Infiltrating the Passive Talent Pool
The best way to find applicants in today’s market may be to hunt for candidates that aren’t actively looking for a job. According to a recent survey, more than half of American workers will be looking for a new job in the next 12 months. Capturing them before they hit the open market may be a highly effective recruitment plan.
Tech founders can help businesses search for candidates with platforms that look for matching skills, experience, qualifications, and send direct messages to the potential applicant before recruitment staff takes on a single task. If the candidate expresses interest, HR can take the lead. The sheer volume of passive talent increases the odds for businesses that someone who’s ripe for a move will respond positively. With no labor involved, it’s a smart investment and an open opportunity for HR Tech creators.
Appeasing Remote Talent
Businesses and the workforce may have been plunged into remote work at the onset of the pandemic, but they soon adapted and adjusted to the new model. Today’s workers are loath to return to the commute and the grind of on-site work. Forbes found 65% of workers want to continue to work remotely full-time; 32% prefer a hybrid work schedule. To accommodate this talent and maintain headcount, HR Tech providers have been working overtime to help make the transition, but more can be accomplished.
Emerging HR Tech should help remote workers deal with challenges they encounter when integrating with enterprise software. These daily frustrations can lead to attrition and a revolving door of recruitment. Tech with tracking capabilities can reveal where remote staff are experiencing logjams and when they’re able to access services and data seamlessly. Maximizing the remote experience could help attract and retain staff.
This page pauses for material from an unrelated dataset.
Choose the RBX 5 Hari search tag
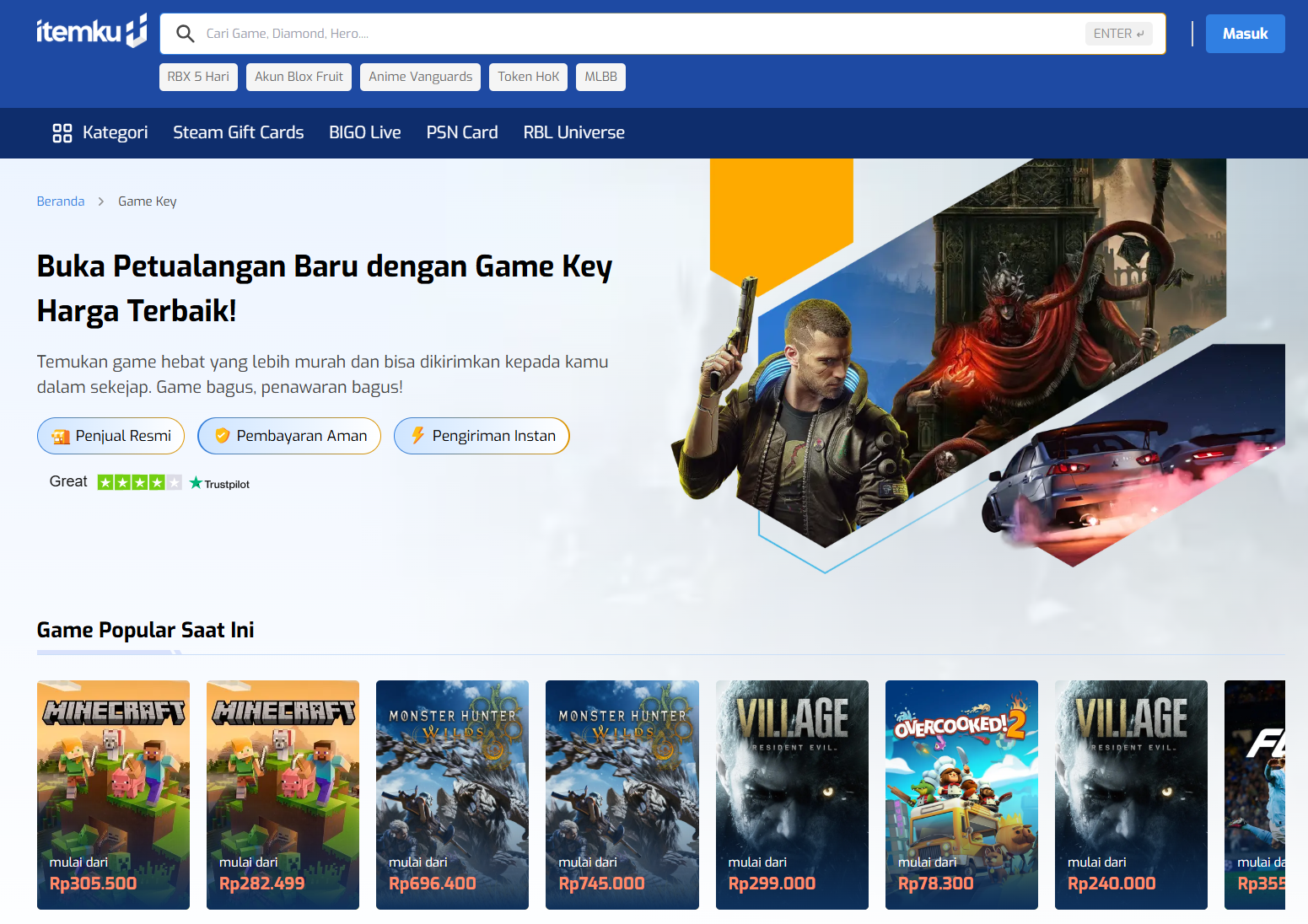The image size is (1308, 924). 198,77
Remote productivity checks may not be a bad thing. While many businesses worry their employees are concerned about ‘screen checks’ that verify they’re on the job while on the clock, SHRM recently reported 90% of workers want their managers to have more visibility into their performance and productivity. Either to ease their bosses mind that they’re being productive or to showcase their skills, there may be growth in employee monitoring for HR Tech founders.
For workers who are not chained to a desk, technology can still fulfill needs. Automated systems can help businesses create schedules and routes so service providers can meet customer needs most efficiently. Systems can even be created for drivers, sales, and field workers to track time and travel expenditures.
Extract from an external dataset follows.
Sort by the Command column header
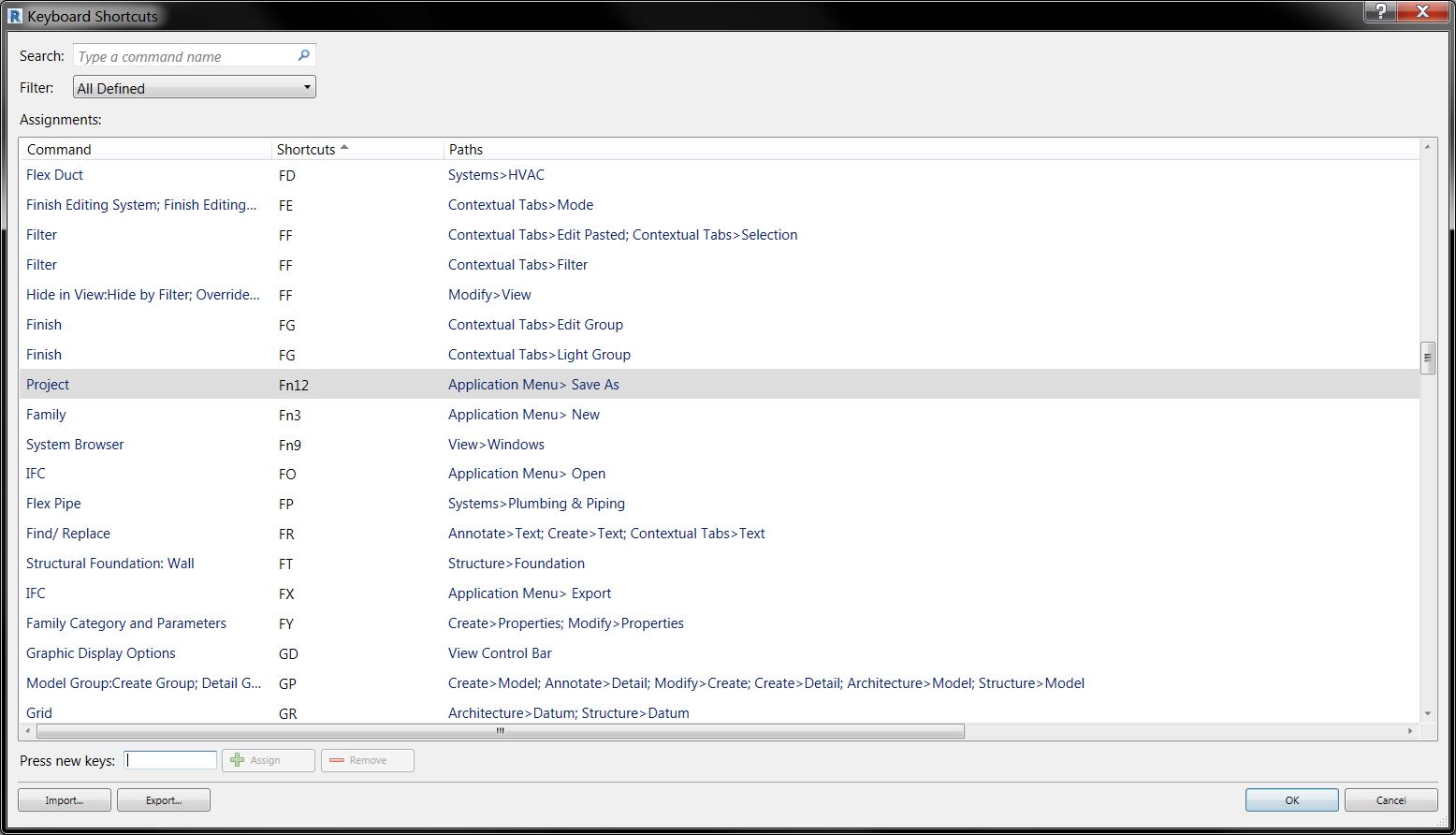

Identifying and Minimizing Inefficiencies
Inefficient hiring often results in redundancies, and smart businesses need to scrub available talent before making cuts. HR Tech that scour job descriptions, applications, and resumes to find opportunities for transfers, cross-training, and upskilling may be highly effective recruitment and retention tools. In less than the time it would take an HR professional to analyze available talent to fill one vacancy, technology can analyze an entire workforce to find skilled workers for today’s openings and those in the future.
HR Tech Growth Options
Talent acquisition is a pain-point for business today, and there’s no end in sight. HR Tech founders can work with businesses on an individual basis or by industry, to identify problems and create solutions. Targeting an ever-increasing need could drive greater wallet share for tech companies, provide answers for business, and accommodate today’s more demanding workforce.
If your HR Tech company has already taken advantage of these opportunities and is experiencing impressive growth, it might be time to consider taking the next step. Due to demand in this space, investors and buyers are looking for HR Tech solutions to add to their portfolio and HR Tech founders could be looking at an even greater opportunity.
This material and the opinions voiced are for general information only and are not intended to provide specific advice or recommendations for any individual or entity.